=== Dataset entries ===
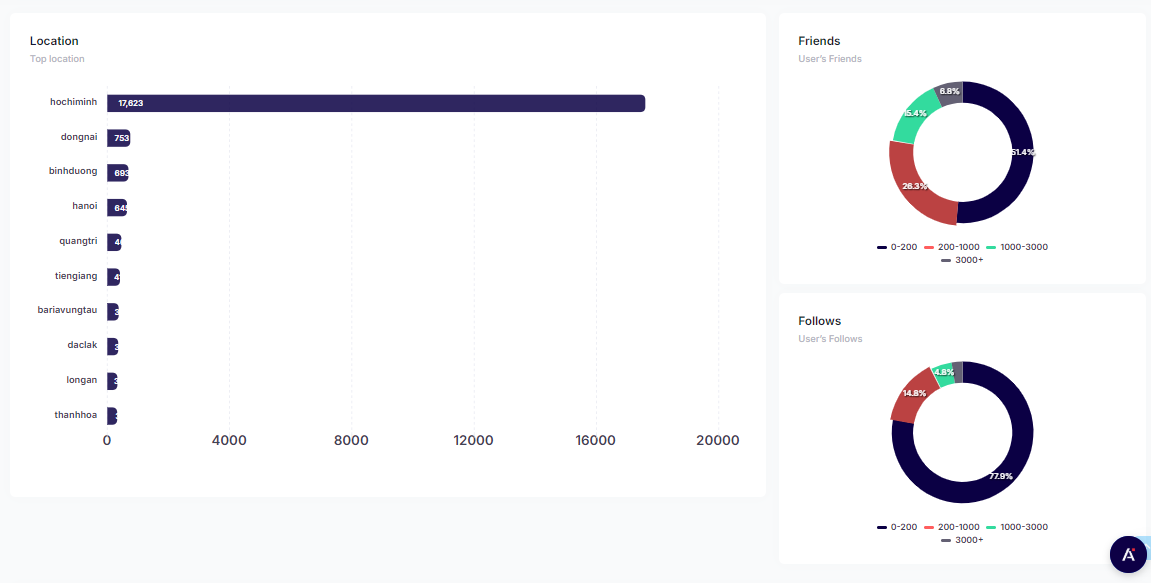Select the binhduong bar in Location chart
This screenshot has height=583, width=1151.
click(x=118, y=173)
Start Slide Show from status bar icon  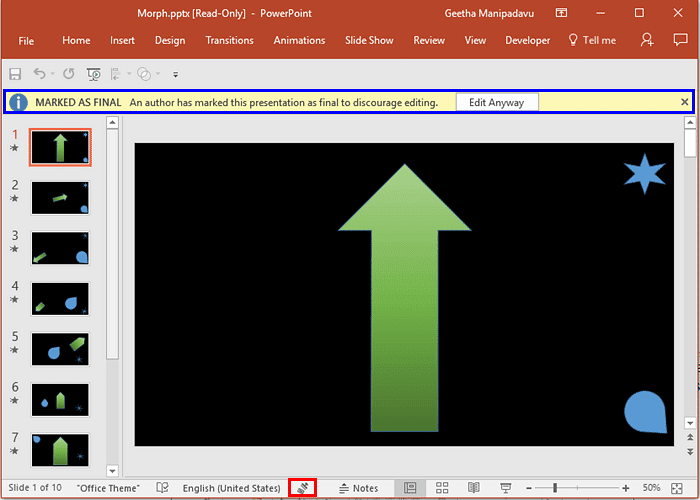(506, 488)
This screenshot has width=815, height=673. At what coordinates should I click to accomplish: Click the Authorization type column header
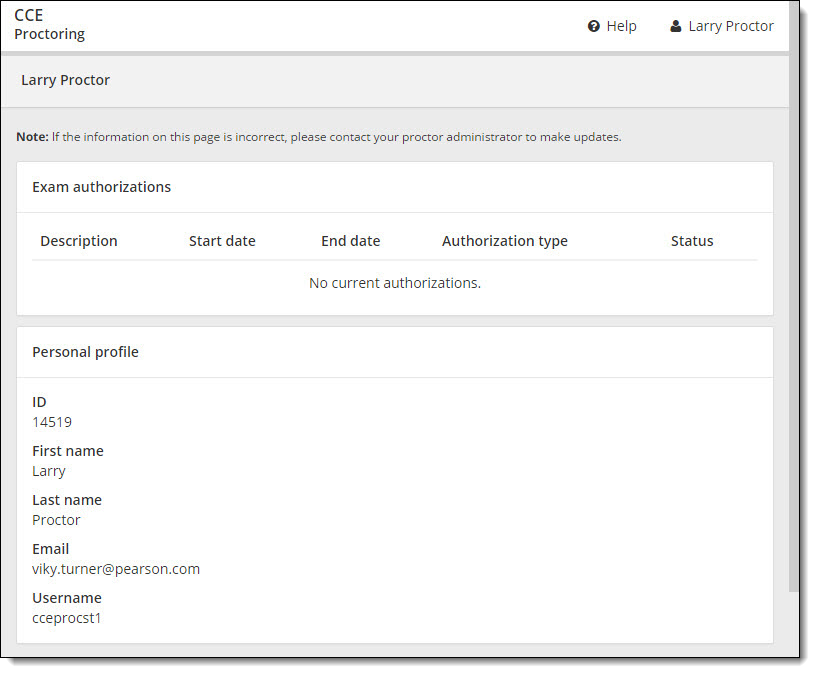click(504, 241)
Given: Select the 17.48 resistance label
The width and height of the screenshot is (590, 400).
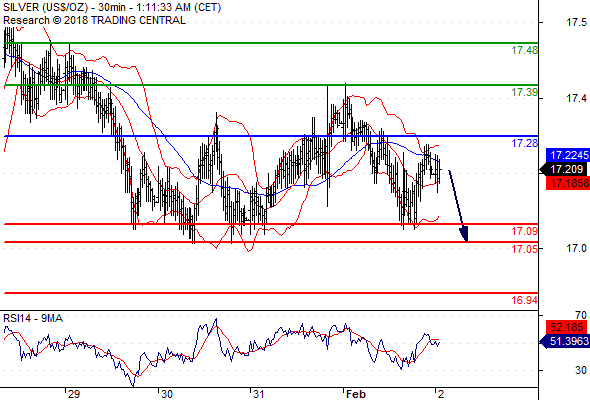Looking at the screenshot, I should pos(525,50).
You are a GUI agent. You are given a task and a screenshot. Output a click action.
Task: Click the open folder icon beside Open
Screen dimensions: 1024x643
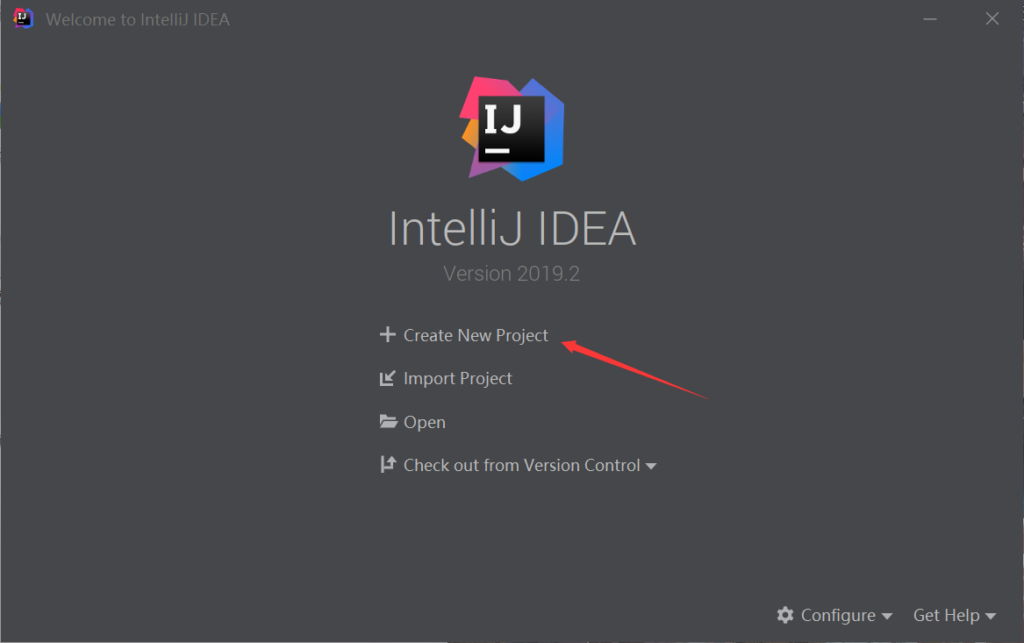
===
With the pictures left out, transcribe exactly the lines from the line holding "Task: Click the open folder icon beside Open" through the closing line of the entries.

**Your solution**
Task: Click the open folder icon beside Open
Screen dimensions: 1024x643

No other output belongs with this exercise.